Begin Document extract
Click Here To Read The Police Report

Officers Brian Dodge, Matthew Moceri, Michael Florenco, and Billy Koepke, part of the Street Crimes Division, which is commonly known as the “Northwest Raiders,” were relieved of duty on April 18 after prosecutors informed the department they were under investigation.

The unit’s name is derived from the predominantly black, northwest quadrant of the city where it originally operated.

“The state attorney’s office is handling that so you would need to contact them,” Fort Lauderdale police spokesperson Det. Travis Mandell said, when asked to comment.

The Broward State Attorney’s Office acknowledged it is conducting an investigation.

“All I can tell you is that there is an investigation and those four officers are the targets,” said Tim Donnelly, head of the Special Investigations Unit of the Broward State Attorney’s Office.

The case has also caught the attention of the Federal Bureau of Investigation’s public corruption task force, which is quietly operating in Broward County.

South Florida Times has confirmed that the investigation centers on the arrest of two black men on Aug. 24, 2010. Junior Jerome, 25, of Oakland Park, and Dieudson Nore, 22, of Lauderdale Lakes, were charged with cocaine possession and delivery.

The bust went down at the Red Roof Inn hotel, located at 4800 North Powerline Road, in Fort Lauderdale. According to the police report, the Northwest Raiders received a tip from a confidential informant that Jerome and Dieudson would deliver cocaine to a customer at the hotel. Surveillance was set up and the men were pulled over after arriving at the hotel and their vehicle was searched.

“As we approached, I responded to the driver’s side and Det. Dodge to the passenger side. I then observed Junior drop from his right hand an open M&M container to the floor on the driver’s side and several pieces of the suspected crack cocaine came out,” their report says.

The officers further stated in their report that the substance equaled one gram and tested positive for cocaine and that $291 in cash was recovered from the car.

Fort Lauderdale attorney Carter T. Hillstrom is representing Jerome and Dieudson retained Stephen A. Melnick. Neither attorney would discuss the case while the criminal investigation is pending.

Surveillance video of the arrests is now in the possession of prosecutors.  Authorities are not releasing the video but, according to several sources, it contradicts police account of what happened.

One source close to the investigation described the situation as “extremely serious” and alleged that the accounts made in the police report of what took place is an “absolute fabrication” and the source expects charges to be filed against the officers “at any time now.”
End Document extract
Exercise 1: Summarize the police investigation article in two sentences.
Begin Data rows
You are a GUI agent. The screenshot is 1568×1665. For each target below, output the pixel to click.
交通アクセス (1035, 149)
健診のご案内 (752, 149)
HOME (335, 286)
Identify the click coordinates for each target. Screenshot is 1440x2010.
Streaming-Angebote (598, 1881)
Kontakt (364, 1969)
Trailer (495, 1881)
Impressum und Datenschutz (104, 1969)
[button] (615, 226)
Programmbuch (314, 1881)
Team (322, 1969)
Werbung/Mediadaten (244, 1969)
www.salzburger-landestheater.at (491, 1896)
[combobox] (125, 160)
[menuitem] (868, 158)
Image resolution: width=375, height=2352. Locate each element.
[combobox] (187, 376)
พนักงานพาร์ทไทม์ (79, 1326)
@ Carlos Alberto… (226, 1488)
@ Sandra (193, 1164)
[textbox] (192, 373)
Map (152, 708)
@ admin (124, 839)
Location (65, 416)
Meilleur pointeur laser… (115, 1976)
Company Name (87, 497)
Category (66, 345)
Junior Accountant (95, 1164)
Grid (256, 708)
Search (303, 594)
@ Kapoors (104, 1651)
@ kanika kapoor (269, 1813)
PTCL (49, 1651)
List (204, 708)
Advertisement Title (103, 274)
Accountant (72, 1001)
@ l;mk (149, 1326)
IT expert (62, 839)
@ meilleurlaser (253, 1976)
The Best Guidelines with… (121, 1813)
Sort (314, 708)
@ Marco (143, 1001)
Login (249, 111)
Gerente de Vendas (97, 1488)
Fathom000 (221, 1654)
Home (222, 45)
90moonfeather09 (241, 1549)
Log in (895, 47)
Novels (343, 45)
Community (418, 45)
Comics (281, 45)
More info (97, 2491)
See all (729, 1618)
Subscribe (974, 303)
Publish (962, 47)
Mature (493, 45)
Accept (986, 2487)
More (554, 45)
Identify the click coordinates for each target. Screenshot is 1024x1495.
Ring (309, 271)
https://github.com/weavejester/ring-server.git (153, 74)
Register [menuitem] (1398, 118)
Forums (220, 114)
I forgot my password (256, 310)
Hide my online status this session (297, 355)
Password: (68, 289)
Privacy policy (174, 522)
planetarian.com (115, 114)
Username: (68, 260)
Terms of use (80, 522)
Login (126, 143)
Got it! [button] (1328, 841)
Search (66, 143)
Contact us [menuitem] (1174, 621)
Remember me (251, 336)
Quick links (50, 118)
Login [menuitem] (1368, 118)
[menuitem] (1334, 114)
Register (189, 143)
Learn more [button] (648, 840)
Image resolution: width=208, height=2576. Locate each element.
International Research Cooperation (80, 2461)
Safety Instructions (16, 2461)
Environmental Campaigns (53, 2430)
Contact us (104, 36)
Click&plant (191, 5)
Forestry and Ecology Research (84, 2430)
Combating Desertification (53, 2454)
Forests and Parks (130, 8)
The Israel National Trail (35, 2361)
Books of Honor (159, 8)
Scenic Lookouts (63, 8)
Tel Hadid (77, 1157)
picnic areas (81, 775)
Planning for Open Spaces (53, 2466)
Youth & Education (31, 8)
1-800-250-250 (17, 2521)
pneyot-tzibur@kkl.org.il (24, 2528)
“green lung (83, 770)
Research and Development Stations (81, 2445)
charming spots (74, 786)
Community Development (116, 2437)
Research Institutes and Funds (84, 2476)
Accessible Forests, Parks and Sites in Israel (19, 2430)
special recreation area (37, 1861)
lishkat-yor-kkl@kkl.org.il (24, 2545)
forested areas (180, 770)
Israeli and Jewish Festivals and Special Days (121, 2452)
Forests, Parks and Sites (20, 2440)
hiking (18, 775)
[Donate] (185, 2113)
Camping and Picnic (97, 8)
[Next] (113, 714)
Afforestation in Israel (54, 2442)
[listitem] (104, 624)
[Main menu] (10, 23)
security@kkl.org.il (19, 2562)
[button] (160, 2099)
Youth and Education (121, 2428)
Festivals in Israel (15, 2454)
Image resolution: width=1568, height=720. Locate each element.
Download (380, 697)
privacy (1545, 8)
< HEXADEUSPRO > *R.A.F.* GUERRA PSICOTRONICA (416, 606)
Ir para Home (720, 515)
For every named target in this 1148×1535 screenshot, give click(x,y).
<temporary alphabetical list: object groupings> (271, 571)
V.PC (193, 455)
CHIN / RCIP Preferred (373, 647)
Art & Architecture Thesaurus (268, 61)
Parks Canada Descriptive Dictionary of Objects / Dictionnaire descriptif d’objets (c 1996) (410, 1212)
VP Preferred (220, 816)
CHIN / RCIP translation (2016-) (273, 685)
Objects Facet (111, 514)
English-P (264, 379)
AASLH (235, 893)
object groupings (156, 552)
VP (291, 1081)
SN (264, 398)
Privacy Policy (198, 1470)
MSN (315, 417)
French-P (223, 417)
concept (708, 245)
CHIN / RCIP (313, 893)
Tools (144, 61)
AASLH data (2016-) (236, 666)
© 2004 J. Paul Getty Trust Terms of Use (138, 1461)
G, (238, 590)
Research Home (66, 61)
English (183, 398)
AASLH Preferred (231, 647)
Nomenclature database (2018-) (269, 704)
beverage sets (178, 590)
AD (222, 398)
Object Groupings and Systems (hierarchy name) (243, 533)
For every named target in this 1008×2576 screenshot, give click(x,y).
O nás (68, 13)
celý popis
End Data rows
Exercise 2: In the records, substitute "Sign up" for "Register" throughout the part that opens with the line containing "[textbox] (192, 373)" and closes with the line containing "Safety Instructions (16, 2461)". Give only those lines, with everything else left unchanged.

Task response 1: Four Fort Lauderdale officers from the Street Crimes Division, known as the "Northwest Raiders," were relieved of duty on April 18 after prosecutors told the department they were under investigation by the Broward State Attorney's Office. The investigation centers on the Aug. 24, 2010, cocaine arrest of two black men at a Red Roof Inn, and surveillance video of the arrests reportedly contradicts the police account.

Task response 2:
[textbox] (192, 373)
Map (152, 708)
@ admin (124, 839)
Location (65, 416)
Meilleur pointeur laser… (115, 1976)
Company Name (87, 497)
Category (66, 345)
Junior Accountant (95, 1164)
Grid (256, 708)
Search (303, 594)
@ Kapoors (104, 1651)
@ kanika kapoor (269, 1813)
PTCL (49, 1651)
List (204, 708)
Advertisement Title (103, 274)
Accountant (72, 1001)
@ l;mk (149, 1326)
IT expert (62, 839)
@ meilleurlaser (253, 1976)
The Best Guidelines with… (121, 1813)
Sort (314, 708)
@ Marco (143, 1001)
Login (249, 111)
Gerente de Vendas (97, 1488)
Fathom000 (221, 1654)
Home (222, 45)
90moonfeather09 (241, 1549)
Log in (895, 47)
Novels (343, 45)
Community (418, 45)
Comics (281, 45)
More info (97, 2491)
See all (729, 1618)
Subscribe (974, 303)
Publish (962, 47)
Mature (493, 45)
Accept (986, 2487)
More (554, 45)
Identify the click coordinates for each target. Screenshot is 1024x1495.
Ring (309, 271)
https://github.com/weavejester/ring-server.git (153, 74)
Sign up [menuitem] (1398, 118)
Forums (220, 114)
I forgot my password (256, 310)
Hide my online status this session (297, 355)
Password: (68, 289)
Privacy policy (174, 522)
planetarian.com (115, 114)
Username: (68, 260)
Terms of use (80, 522)
Login (126, 143)
Got it! [button] (1328, 841)
Search (66, 143)
Contact us [menuitem] (1174, 621)
Remember me (251, 336)
Quick links (50, 118)
Login [menuitem] (1368, 118)
[menuitem] (1334, 114)
Sign up (189, 143)
Learn more [button] (648, 840)
Image resolution: width=208, height=2576. Locate each element.
International Research Cooperation (80, 2461)
Safety Instructions (16, 2461)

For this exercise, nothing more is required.